One of the challenges to tackle in 2017 for the mobile marketing industry is precisely the fraud subject.

Sadly, this industry is still haunted by this nefarious practice. Terminating it swiftly is the ultimate goal.

Now that's a daily challenge to identify fraud and prevent it's appearance!

What is fraud?
Affiliate fraud is broadly understood as a non-compliance to the rules. Therefore, fraud may refer not only to what you do with your traffic, but also to your strategies to draw traffic, the creatives (banners or pre-landers) you use on your campaigns or even the documents that you upload on your affiliate network platform.

It's every action performed which isn’t compliant with the rules. Any type of illegal activity designed with the intention to cheat users, buyers or companies.

There are many activities that you can perform that’ll surely get you labeled as a fraudster. As I’ve pointed out before, there’s a bunch of stuff that can be considered fraud.

What Can Be Classified as Fraud?
For starters, fake leads. These are very popular among fraudulent practices. Basically, I’m referring to affiliates who create software that actually mimics human behavior and generates fake conversions on offers.

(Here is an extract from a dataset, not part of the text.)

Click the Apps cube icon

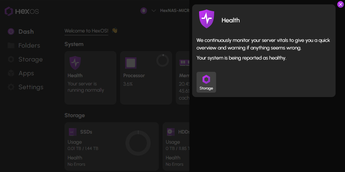pos(11,73)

Another popular way of misleading your affiliate network, and which is related to the previous one, is to do what’s commonly known as a proxy sale.

This means that the affiliate is using a VPN to ‘send traffic’ from a country that pays better for their conversions – the affiliate does not actually promote the link, but instead tries to hoodwink the affiliate network, making the people responsible believe the conversions are real.

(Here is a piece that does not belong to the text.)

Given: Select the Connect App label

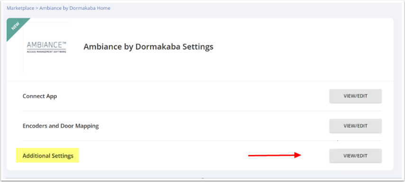Looking at the screenshot, I should [x=40, y=96].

Another popular type of fraud is using methods involving incentives on offers that don’t allow that kind of paid promotion. Affiliates who force users to make a specific action on an offer page aren’t welcome.

The same stands for users who’re motivated to subscribe to an offer because they know they’ll get something in return. Once again, the user subscribed because they wanted something other than the offer.

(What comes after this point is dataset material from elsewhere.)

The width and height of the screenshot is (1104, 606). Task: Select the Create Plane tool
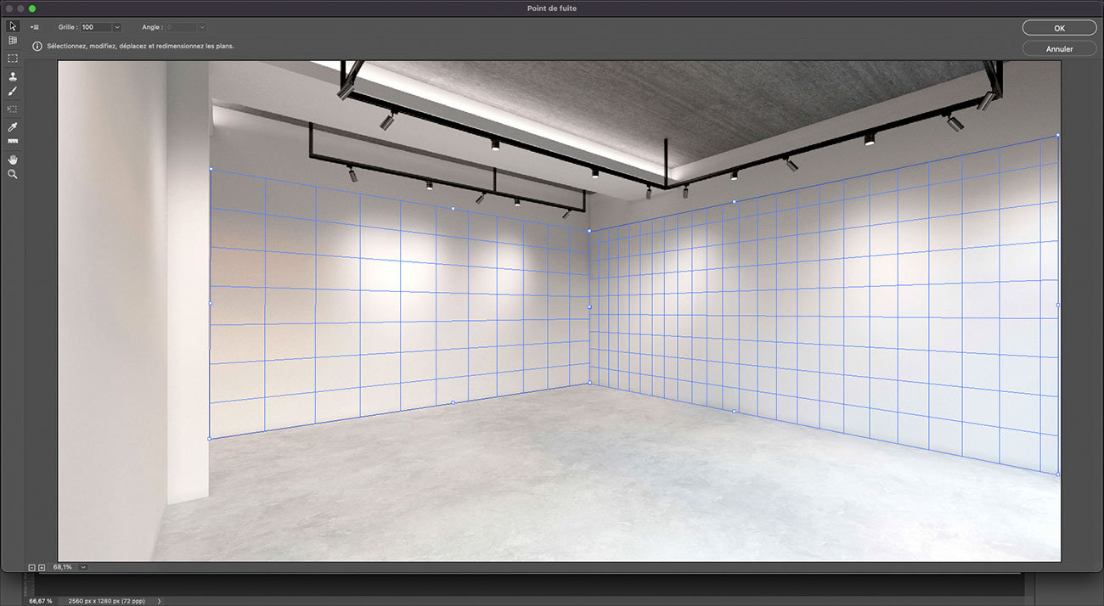click(x=12, y=40)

You’ll find that this business has already found time and place for incentivized offers. You can play with them, no doubt about it. Incentivized. Remember the name. Those are the ones that should be used in case you wanna lure people into clicking away!

A non-incentivized offer appearing as an incentivized offer? It’s a huge crime!

It should be forbidden to make people perform the action you want them to. You can’t force someone to buy an apple if they want a banana instead.

In fact, if the customer doesn’t want it, you don’t give it to them! That’s bad business and a lousy practice!

A type that’s usually not regarded as fraud by affiliates is the incorrect use of creatives to promote the offers. Well, don’t be fooled: different countries, different operators and different regulators have different rules and you can’t be promoting an offer for WhatsApp with a Candy Crush banner.

Don’t use a topless banner in a country that only allows for a sexy banner.

NEVER use misleading banners to promote your offers and you can’t use non-compliant banners to attract more users.

Play the game according to the rules and you’ll have no problems. Defy the rules and set yourself to end up excommunicated, which is exactly what you deserve.

Want to know what happens when fraud happens?
How do affiliate networks prevent it?
And what does it all have to do with advertisers?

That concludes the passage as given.